Cina: con il “coprifuoco dei videogiochi” società pronte a investire all'estero

In Cina si sta osservando negli ultimi tempi quello che da molti viene definito come un nuovo cambiamento epocale per il Dragone. Il Governo guidato da Xi Jinping ha infatti approvato una serie di misure orientate ad una maggiore stretta normativa così da aumentare il proprio controllo sull’economia e sulla società.

In questo contesto sono emblematici gli annunci dell’aumento delle tasse nei confronti dei redditi dei super ricchi, i quali hanno portato al tonfo dei titoli del lusso in tutto il mondo, oltre al cosiddetto “coprifuoco dei videogiochi”.

Il divieto è rivolto alla popolazione minorile e impedisce di utilizzare i videogiochi online per un totale superiore a 3 ore alla settimana; i giovani utenti quindi potranno stare davanti allo schermo dalle 20 alle 21 dal venerdì alla domenica.

Una decisione giustificata da Pechino come “prevenzione dalla dipendenza dai videogiochi”, ma che potrebbe avere come altro obiettivo quello di indebolire alcune delle più importanti aziende cinesi, specializzate in questo settore e diventate troppo ricche e potenti per il regime. Quest’ultime sarebbero però pronte a spostare i propri investimenti all’estero.

Il “coprifuoco dei videogiochi” in Cina sposta gli investimenti all’estero

Di queste fa parte anche Tencent, compagnia d’investimento tra le più importanti a livello mondiale, operante nei settori di messaggistica, mass media e intrattenimento, con una fetta importante delle attività proprio nel gaming online.

Nelle ore successive alla comunicazione del nuovo divieto, il titolo di Tencent ha perso sulla borsa di Hong Kong il 10% del suo valore.

Tuttavia la holding con sede a Shenzhen può contare su altri asset che, almeno per il momento, non sono stati toccati dalle ultime strette effettuate da parte della Repubblica Popolare.

In quest’anno, infatti, Tencent ha aumentato di oltre sette volte gli investimenti in startup estere, per un totale di 34 accordi internazionali, di cui 16 riguardanti società europee. Una crescita record se rapportata al totale dei quattro siglati nello stesso lasso di tempo nel 2020.

Nel 2021 aumento degli investimenti globali per Tencent

Si stima quindi che il 25% del fatturato totale riguardante i videogiochi derivi dalle entrate realizzate in tutto il mondo. Una fetta destinata ad aumentare in seguito alle restrizioni da parte dell’esecutivo di Xi Jinping per il mercato interno.

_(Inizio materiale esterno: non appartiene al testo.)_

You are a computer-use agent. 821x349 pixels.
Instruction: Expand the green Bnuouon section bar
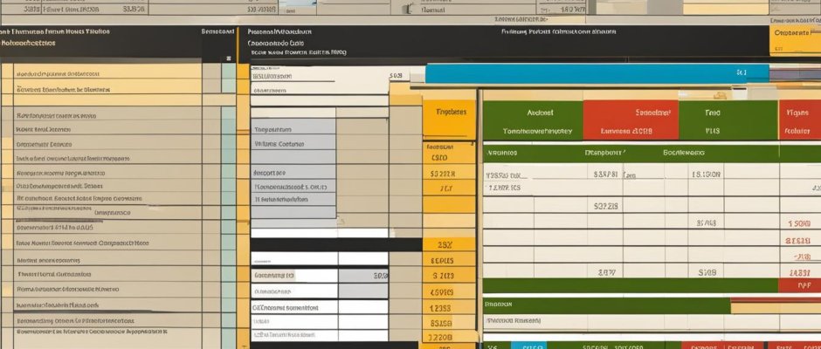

Il modo di operare di Tencent è stato definito come “silenzioso” da parte di diversi analisti. Vale a dire che la compagnia cinese entra in maniera discreta, senza intervenire né sul marchio, né sul portfolio della società individuata, la quale può in questo modo crescere mantenendo la sua indipendenza e le proprie peculiarità.

Con l’aumento della pressione da parte del Governo cinese sul mercato interno, altre aziende potrebbero seguire l’esempio di Tencent e incrementare la propria presenza su scala internazionale.